La falta de medicinas, insumos o equipos en las casas de salud de Manabí se suma a la crisis general que afecta a todos los hospitales del Ministerio de Salud Pública (MSP). Desde el Colegio de Médicos de Manabí reconocen que “hay mucha insatisfacción” en la población, ya que ni siquiera existe “lo básico” para que los centros operen y brinden un servicio de calidad. El 12 de agosto de 2025 y tras 10 días de permanecer en el Hospital Básico Francisco Vázquez Balda del cantón Pedernales, Sergio Vélez vivió en carne propia la situación de la casa de salud. Por ejemplo, de la falta de “medicinas básicas, no hay equipos de venoclisis, hay un sin número de medicamentos que te mandan a comprar afuera”, cuenta Vélez.

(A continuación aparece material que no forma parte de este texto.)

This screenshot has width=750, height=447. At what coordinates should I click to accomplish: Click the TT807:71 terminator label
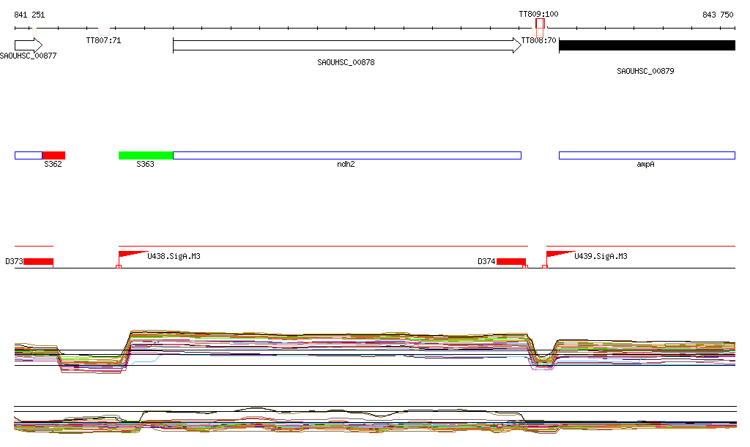(103, 41)
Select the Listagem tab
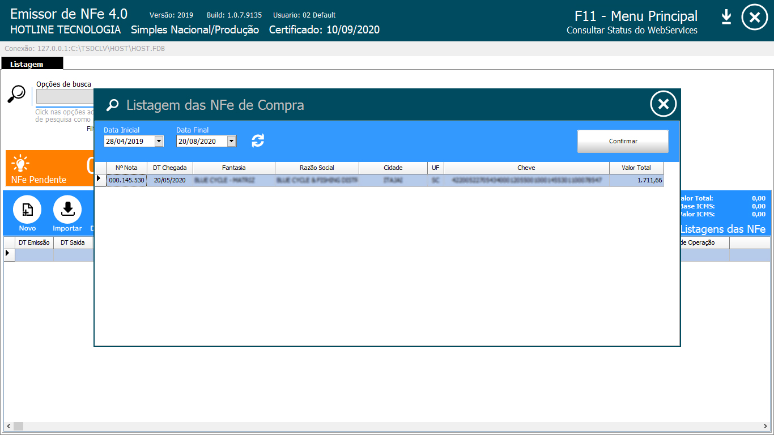Screen dimensions: 774x435 coord(27,65)
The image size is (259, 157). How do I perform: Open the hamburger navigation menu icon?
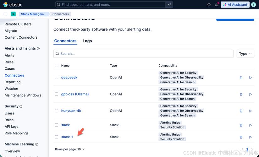5,14

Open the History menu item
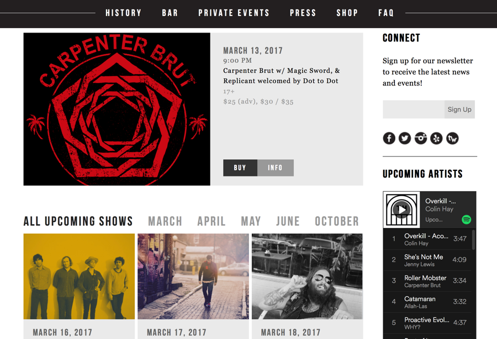[123, 13]
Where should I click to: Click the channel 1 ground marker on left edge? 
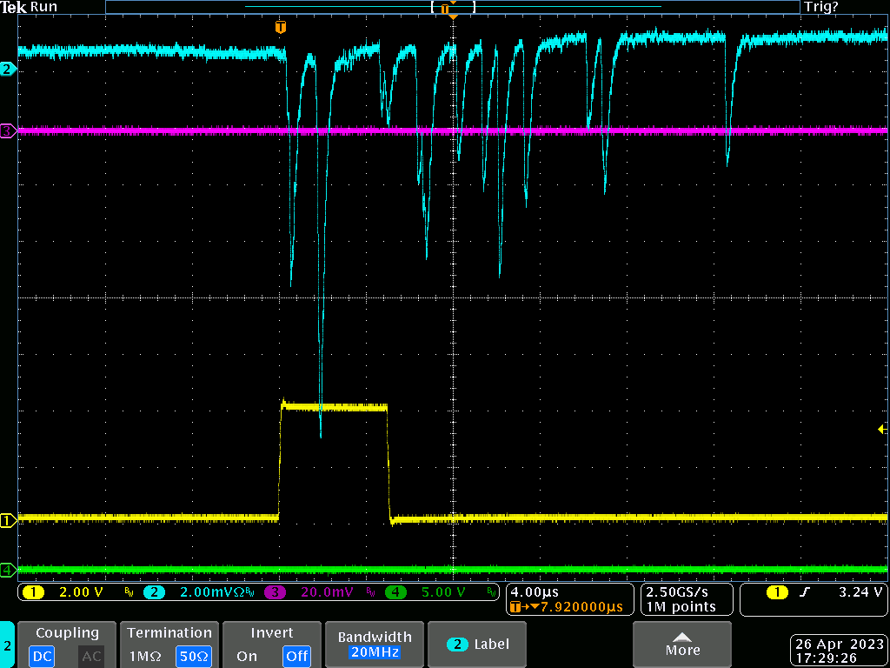point(7,520)
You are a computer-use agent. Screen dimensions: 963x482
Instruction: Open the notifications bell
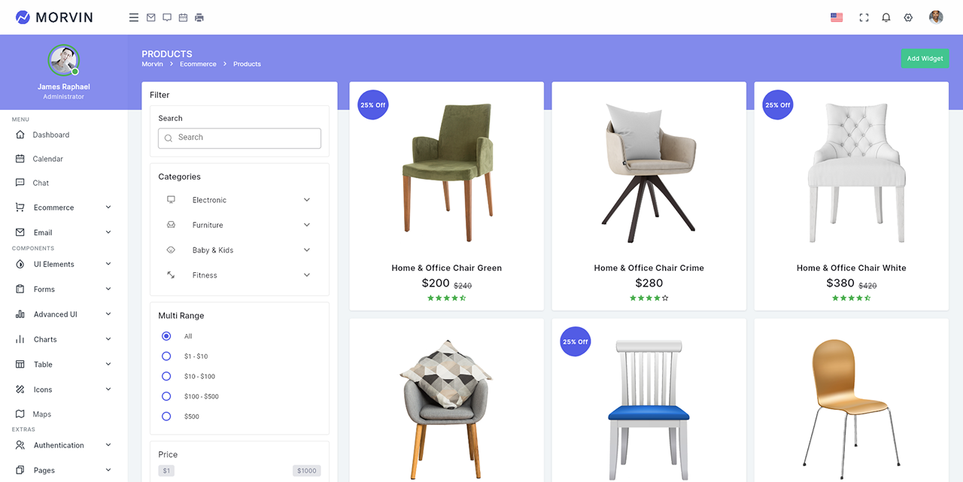[x=886, y=17]
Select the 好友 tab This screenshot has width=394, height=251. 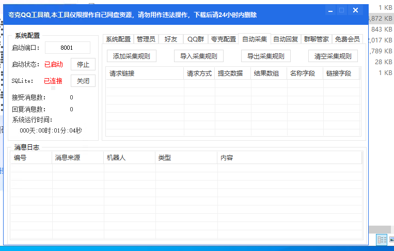170,39
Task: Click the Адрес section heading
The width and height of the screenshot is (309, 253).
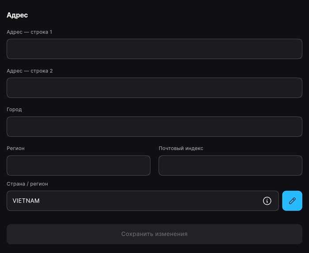Action: pos(17,15)
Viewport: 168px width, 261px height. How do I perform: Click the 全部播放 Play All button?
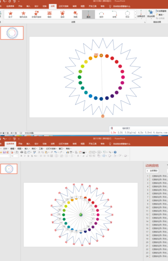152,171
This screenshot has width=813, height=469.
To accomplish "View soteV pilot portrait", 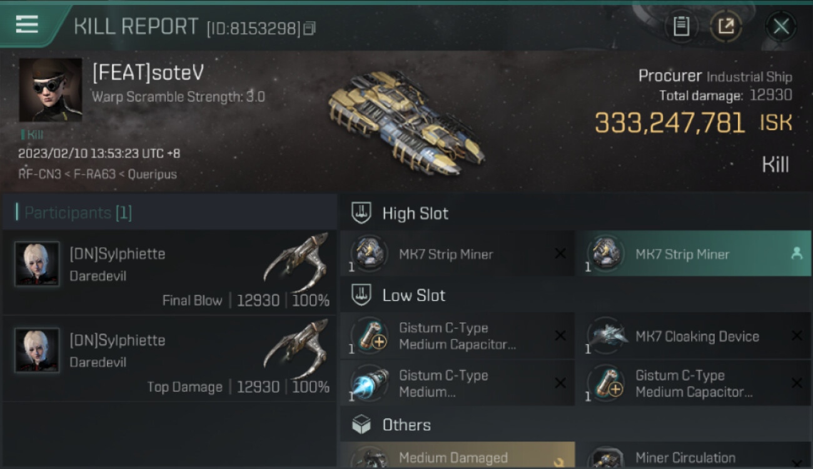I will [51, 90].
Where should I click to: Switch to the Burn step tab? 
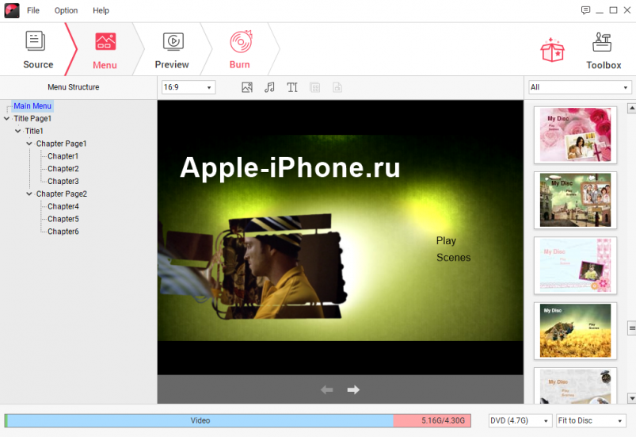pyautogui.click(x=240, y=50)
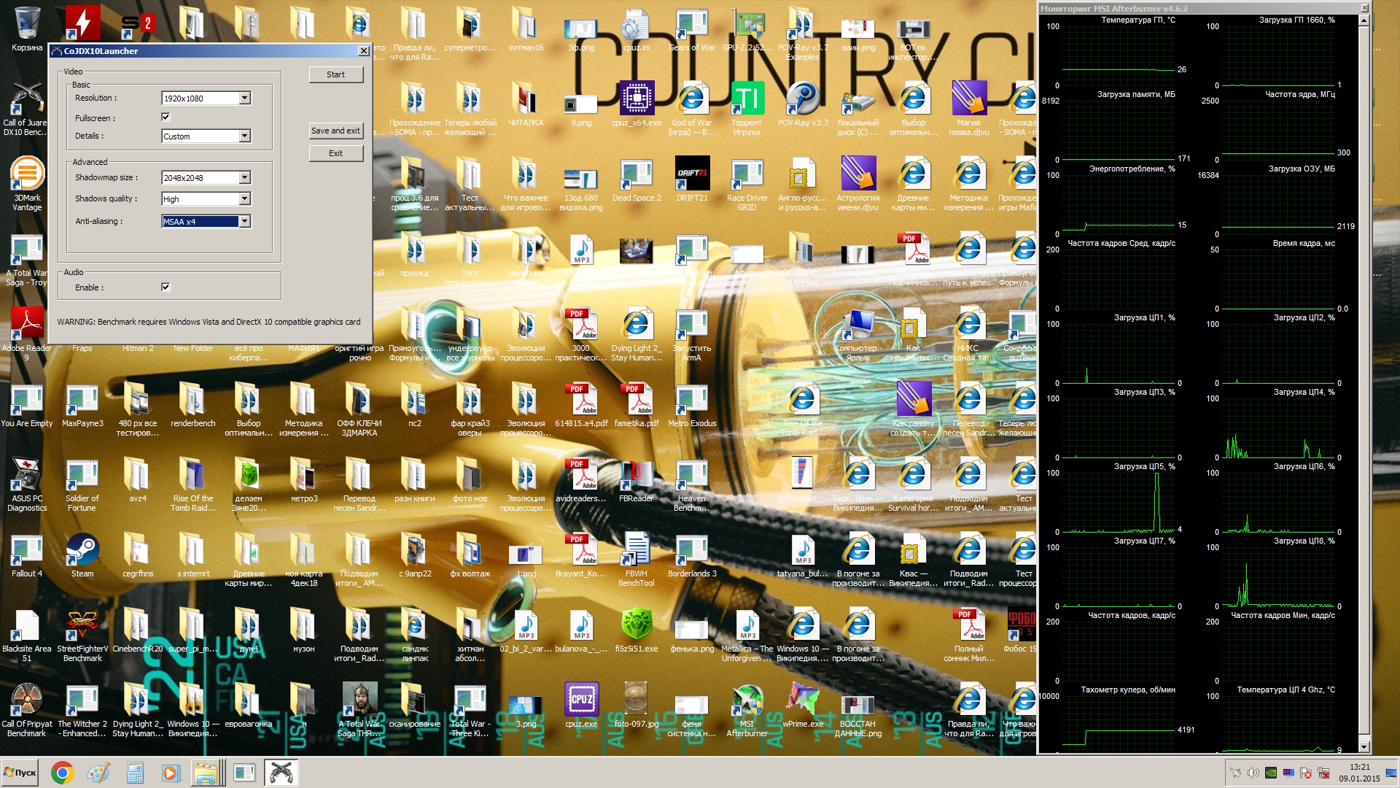Screen dimensions: 1400x788
Task: Open the Anti-aliasing dropdown
Action: [x=245, y=222]
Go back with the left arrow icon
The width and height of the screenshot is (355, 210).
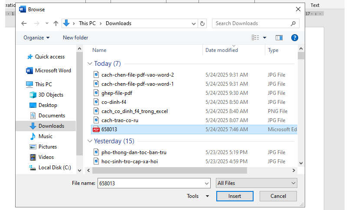(24, 23)
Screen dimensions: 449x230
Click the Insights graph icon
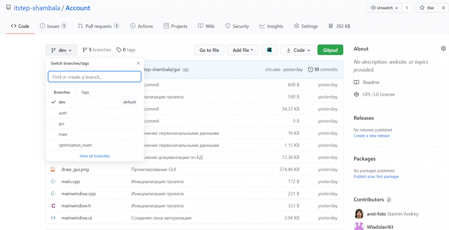point(262,26)
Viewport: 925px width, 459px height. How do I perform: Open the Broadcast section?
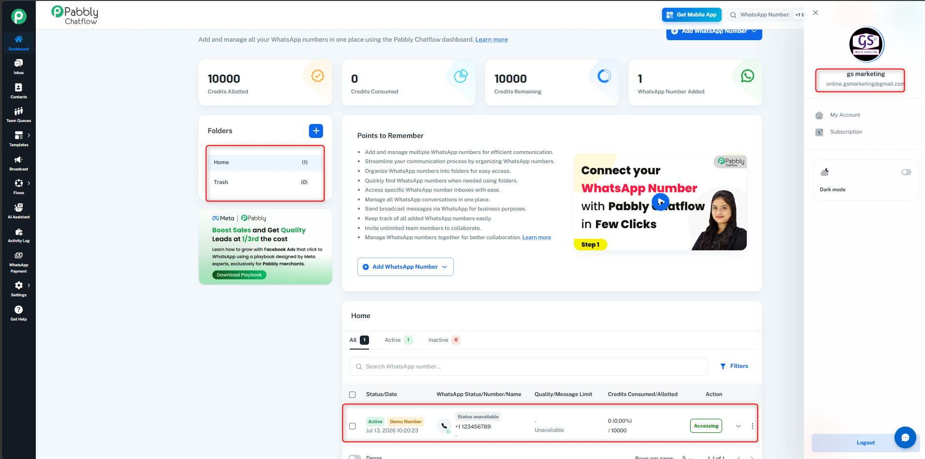(x=18, y=163)
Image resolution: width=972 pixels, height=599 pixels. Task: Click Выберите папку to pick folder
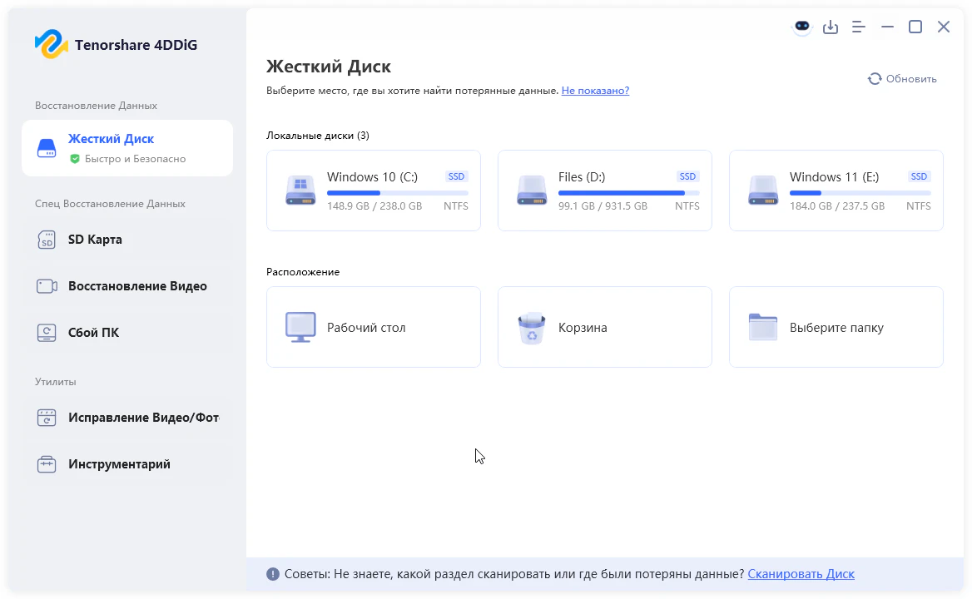836,327
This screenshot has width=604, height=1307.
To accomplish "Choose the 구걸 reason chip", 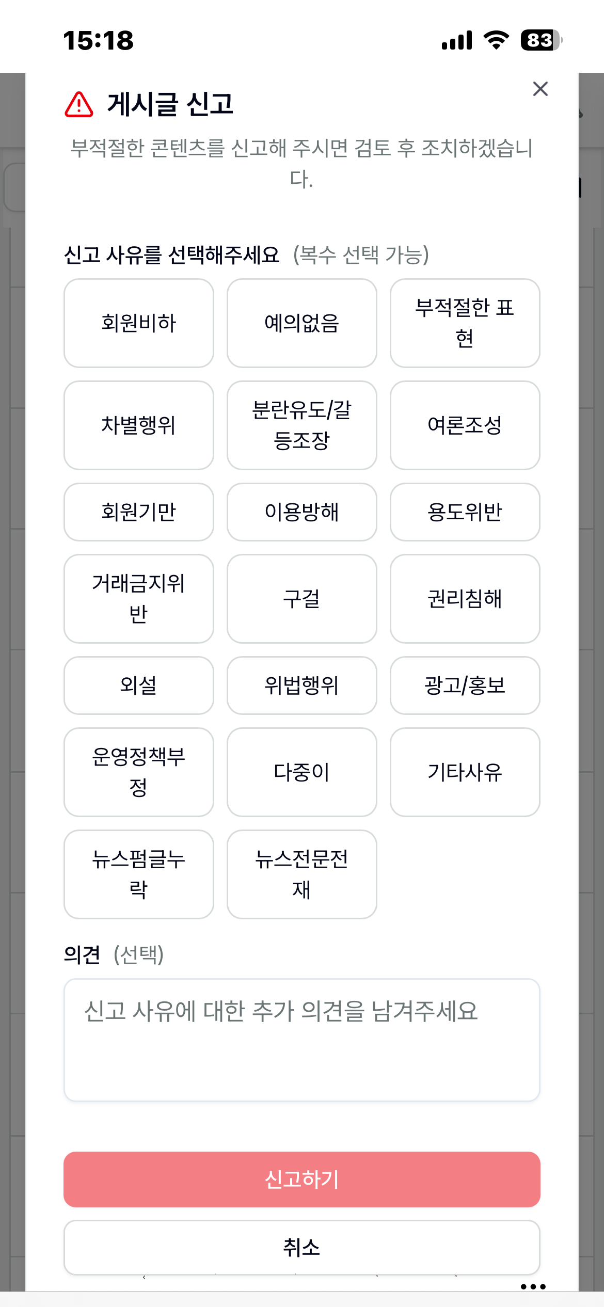I will [302, 599].
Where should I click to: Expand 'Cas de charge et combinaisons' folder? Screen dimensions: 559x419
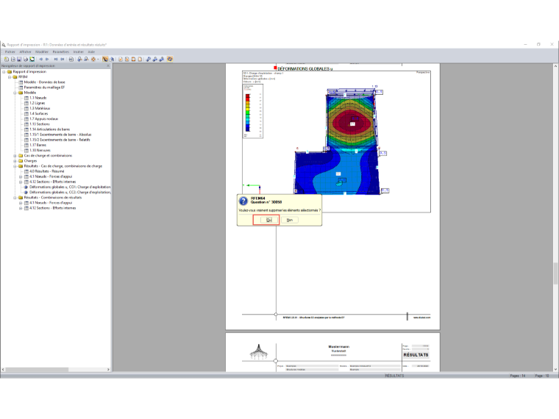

Maribel Morales es familiar de un paciente de Hospital General Miguel Hilario Alcívar del cantón Sucre, y dijo que “lo que no hay nos mandan a comprar afuera”. La misma realidad enfrentan los pacientes y el personal del Hospital General Napoleón Dávila Córdova del cantón Chone, porque en esta casa de salud, no solo hace falta medicinas, también hay problemas con la climatización, no hay lencería e incluso a guardias, personal de limpieza y comida les deben entre tres y siete meses de sueldo. Estas tres casas de salud quedan al norte de la provincia y fueron ofrecidas tras el terremoto del 16 de abril de 2016. En el caso de Chone y Sucre, sus infraestructuras sufrieron daños y debieron construirse nuevamente, mientras que en Pedernales se levantó un hospital porque no existía. Realizando una evaluación del sistema de salud de la provincia, “la calificación es debajo de cinco sobre 10, porque hay mucha insatisfacción… nos faltan medicamentos, equipos, insumos y mantenimientos de equipos”, dijo Washington Macías, presidente del Colegio de Médicos de Manabí. La mayoría de las personas consultadas prefieren no revelar sus nombres y otros optaron por no hablar por temor a represalias. Los pacientes entrevistados dijeron que el trato del personal de salud es bueno, tanto en Pedernales, Chone y Sucre, pero hace falta insumos, medicamentos y equipos.
“ATADOS DE MANOS” Según cifras del Colegio de Médicos de Manabí, en los últimos 15 años, la provincia ha recibido en inversión de salud alrededor de USD 4.000 millones. Ese valor incluye la mejora y construcción de nuevas infraestructuras. “Sabemos muy bien lo que sufrió Manabí con el efecto del terremoto con las unidades de salud, entre esas las básicas, entonces todo esto viene perjudicando en el tiempo la gestión y la atención de salud de la provincia, sumado el tema de la pandemia del Covid-19”, aseguró el presidente del Colegio de Médicos de Manabí. En la última década se han construido o repotenciado los siguientes hospitales: Francisco Vázquez Balda, de Pedernales. Hospital General Napoleón Dávila Córdova, de Chone. De Especialidades de Portoviejo. Rodríguez Zambrano, de Manta. General Miguel Hilario Alcívar, de Sucre. La inversión para construir, repotenciar y equipar estas infraestructuras supera los USD 280 millones. Al mismo tiempo, el presidente del Colegio de Médicos de Manabí piensa que se debe entender que el país «ya no tiene los mismos recursos que tenía hace 20 años, en la época buena del petróleo”. Cree que es necesario que el Gobierno Nacional tome en cuenta la repotenciación de los hospitales para “contar con todos los recursos disponibles y dar una atención adecuada”.
«HAY QUE RESOLVER EL TEMA DE LOS PRESTADORES EXTERNOS» Washington Macías plantea como una salida para apalear la crisis de salud que se canalice el tema de los prestadores externos, «que, para mí, tienen costos muy elevados, se podría bajar el precio o abrir el abanico y ser más universal”. En este proceso de prestaciones externas se puede evitar a los “intermediarios y así una parte de dinero que se estaría yendo a la corrupción quede para que la salud de la población sea atendida mejor”, argumenta Macías. Él dice que han pedido que una declaratoria de emergencia, pero con “un sentido técnico para poder dar soluciones que a corto, mediano y largo plazo traigan el resultado de que la población se sienta satisfecha por la atención”. Finalmente Macías señala: “Si vamos a declarar una emergencia para no ver nada, mejor no hacerla por gusto, porque nuevamente lo mismo, corrupción por cualquier lado, liberación de recursos y usted no ve ninguna cuestión mejorada”. “Nosotros sufrimos frente a las carencias, estamos atados de manos. Hay anécdotas de que los profesionales, los que están de guardia y viendo la calamidad del paciente, hacen la vaquita para poder ayudar y resolver el problema, pero eso no se puede hacer todos los días”, concluyó.